▶ Source excerpt
|---|

Posted by John Plevyak <jp...@acm.org>.

I think Leif has it right about the use cases and meaning of
frequent_accept.   Given how much has changed kernel-wise since that code
was originally written, it isn't clear how much we save by limiting some
accepts to a single thread non-blocking (i.e. epoll() makes the marginal
cost of another fd small, and modern OSes handle many more threads
efficiently than they used to).

The key question is "why is the test failing", and AFAICT it looks like
NetAccept::init_accept() isn't doing:

    PollDescriptor *pd = get_PollDescriptor(t);
    if (a->ep.start(pd, a, EVENTIO_READ) < 0)

link in init_accept_per_thread().  So it isn't clear to me why it would get
called ever.

It just looks like this code needs to be simplified and cleaned up a bit.
There is a lot of commented out code and convoluted paths and the code is
split between NetAccept and UnixNetProcessor which further complicates
things.  There are too many different paths which do largely the same thing
under different circumstances, and yes, we might loose a few cycles by
factoring the code better, but it would be much more maintainable, stable
and (hopefully) bug free.

|---|

▶ Data segment

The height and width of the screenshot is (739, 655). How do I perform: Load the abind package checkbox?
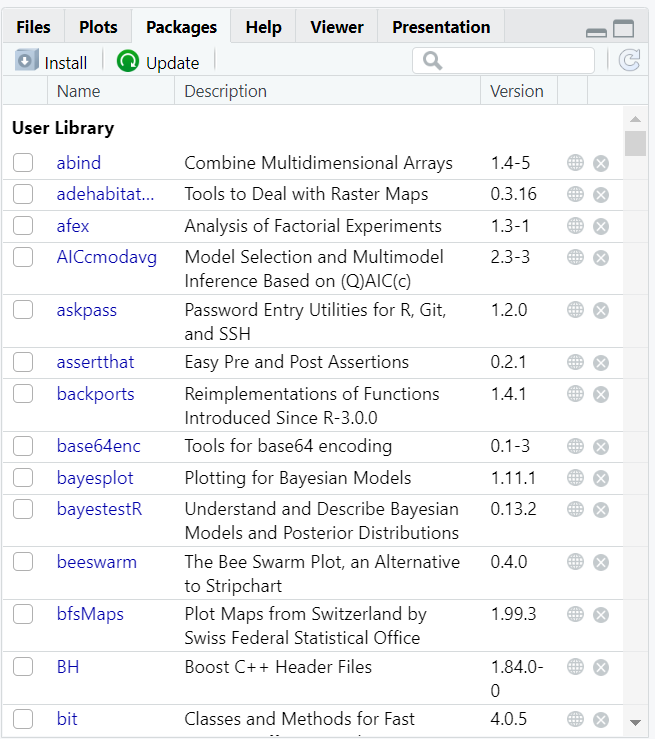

|---|

▶ Aim 1
According to the post about the NetAccept code, what qualities would better-factored code have? List every one it names.
▶ Aim 2
In the post about the NetAccept code, copy the stretch from "There is a lot" through "(hopefully) bug free.".
▶ Aim 3
Carry on the post about the NetAccept code from where it stops.
None of the records are needed for this.

▶ Response 1
- more maintainable
- stable
- (hopefully) bug free

▶ Response 2
There is a lot of commented out code and convoluted paths and the code is
split between NetAccept and UnixNetProcessor which further complicates
things.  There are too many different paths which do largely the same thing
under different circumstances, and yes, we might loose a few cycles by
factoring the code better, but it would be much more maintainable, stable
and (hopefully) bug free.

▶ Response 3
The way the code is now, we tend to have the main entry points for a
processor in the XXXXProcessor.cc file and then some code for each point in
another XXXFoo file.  This tends to split up the code which is confusing.
Perhaps for main entry point Foo we should just have all the code in
XXXFoo, in this case UnixAccept.cc for example.

I'll see if I can break away some time.

john

On Mon, Jan 23, 2012 at 7:50 AM, Leif Hedstrom <zw...@apache.org> wrote:

> On 1/23/12 7:57 AM, Alan M. Carroll wrote:
>
>> Sunday, January 22, 2012, 10:20:58 PM, you wrote:
>>
>>       if (frequent_accept) { // true
>>>
>> I read that as "checking to see if frequent_accept is true".
>>
>
> Right, and it used to be always true. And you are suggesting to change it
> to "false", no ?
>
>
>
>>  What's semi confusing is that the declaration of accept_internal() has
>>> the
>>> frequent_accept parameter defaulted to "false", yet, as far as I can
>>> tell,
>>> in this older version of the code, we always called it with "true".
>>> Fwiw, I also checked v2.0.1, and it also had frequent_accept (as passed
>>> around) default to true in every case.
>>>
>>
>> MuxVC.cc, InkAPI.cc, and LogCollationAccept.cc call
>> NetProcessor::accept() with frequent_accept false or defaulted. So it was
>> not true everywhere.
>>
>
> I see, yeah, that makes sense, I guess those auxiliary 'server' features
> did not want to create multiple accept threads. I meant "always true" as in
> for the main traffic_server process / HTTP server (i.e. there was no way to
> make it false before).
>
>
>> Perhaps we should leave the default true, but change the calls to
>> NetProcessor::accept to set it false?
>>
>>  So, unless I'm totally missing something, just changing the default back
>>> to
>>> 'false' again will break accept_internal() as it was intended to work,
>>> no ?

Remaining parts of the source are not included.